Financial management refers to the effective management of your money. The purpose of financial management is to organize, direct and control your financial activities in such a way that you manage your income proactively; rather than reactively. It allows you to accomplish monthly tasks such as bill payments, loan EMI payments, policy premium payments, and utility payments like electricity, water, food, rent, shopping, grocery, etc.; without stretching your monthly budget.
Financial management encompasses budgetary control, saving strategies, debt management, and financial goal creation. Financial management gives you an insight to take better decisions with regard to investment choices. How much from the monthly income to allocate towards investments, how much to put into an emergency fund to pay-off EMIs, etc. – are some questions answered through financial management. Financial management lets you assess your daily expenses, periodic expenses, and monthly debts or (loan payments). This assessment should be compared to your monthly net income (inclusive of salary, rent, family pension, and more). You can monitor your expenses by creating a worksheet that records your spending. Financial management ensures you pay your bills on time which saves the extra expense of penalties and late fees. Your credit history report also remains positive which helps you to get a personal loan from a digital lending platform such as Loan Singh.
Components of Financial management
Budget – It helps keep track of spending patterns and to keep aside an emergency fund.
Credit – It is a key component of financial management because all of us need credit for either home improvement, wedding or medical expenses. It is important to clear-off the credit responsibly.
Savings – It helps you dictate your standard of living. If you have good amount of savings, you can then direct it towards investment options such as digital lending to gain returns. If you have good savings, you are also relaxed in case financial challenges crop up.
Tracking – Keeping track of financial transactions such as salary slips, card statements, ATM receipts, etc. tells you where each rupee of yours is being spent.
Roadblocks in Financial management
Exceeding the monthly budget – Crossing the monthly budget is very common and should be avoided. If you consistently breach your monthly budget then it’s time for you to re-plan and re-do. Check what you are constantly over-spending on. See if you are reviewing the expenses based on receipts and statements.
Unexpected expenses – You cannot predict when sudden expenses may come-up. Your laptop may need repairs, the car might need some repair work, there might be a leakage in the ceiling, and sudden hospitalization of loved ones are just some examples which can throw your personal finance out of the window. Personal loan is a good option to tackle emergency expenses.
Busting some Financial Management Myths
After understanding financial management components and roadblocks, we put on our myth busting hat.
Myth #1 – Think of retirement only when you retire
As a salaried professional, focused on climbing the rungs of your career ladder, this might not be the time to think of what you would do when you retire.

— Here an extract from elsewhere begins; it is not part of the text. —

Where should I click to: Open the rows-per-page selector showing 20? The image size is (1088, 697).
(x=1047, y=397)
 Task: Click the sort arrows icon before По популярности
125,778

But doing so when you are already at that stage would be wrong.
Myth #2 – Gold and real estate are the best investment options
We are driven towards physical assets. We feel they are tangible commodities that remain with us for posterity. With the advent of P2P lending, any salaried individual can invest his/her money into a P2P platform or company.

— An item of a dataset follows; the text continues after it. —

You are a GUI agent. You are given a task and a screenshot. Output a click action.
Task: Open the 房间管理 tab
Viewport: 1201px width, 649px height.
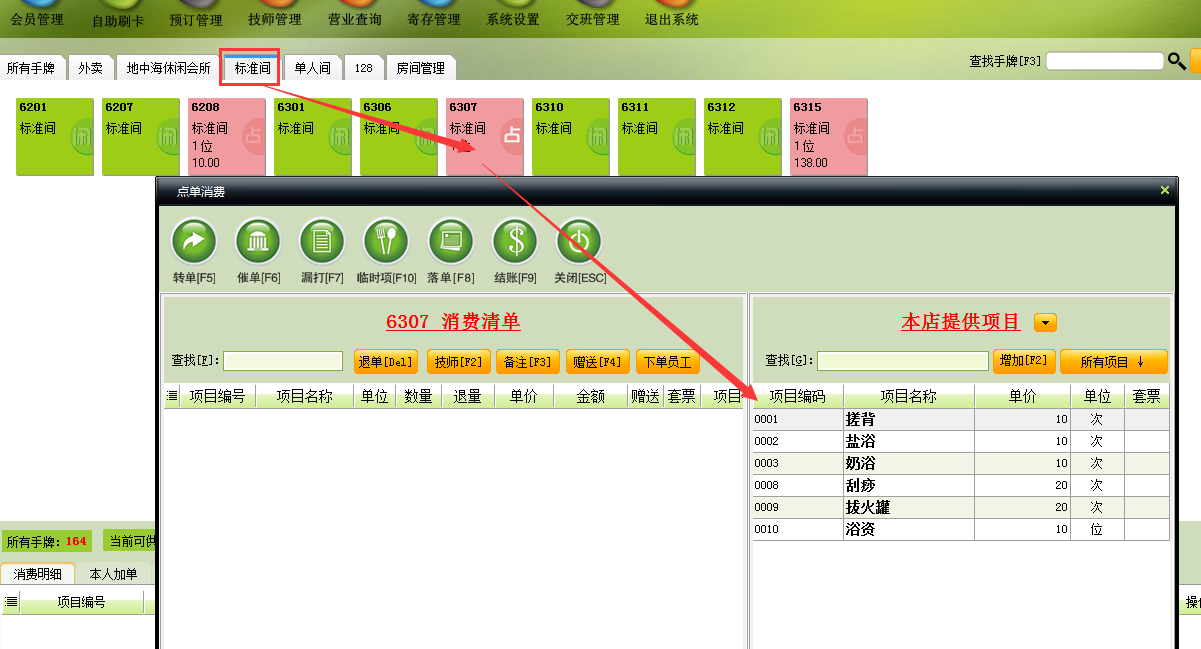point(420,68)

Myth #3 – Any loan is bad for our budgetary control
If you are a salaried professional, with a good repayment capacity and positive intent of clearing the loan without defaults, then a personal loan is a good option for spending towards house repairs, home improvement, etc.
Myth #4 – Debt consolidation is bad for credit bureau score
In debt consolidation, you apply for a single personal loan to pay-off all other smaller loans you have. This way you only have to worry about one monthly payment instead of many. Debt consolidation, if done diligently, can boost your credit bureau score. This is because you close all your previous multiple loans at once thereby improving your credit bureau score. By being prompt with your repayments for the singular loan you can boost your credit bureau score even more.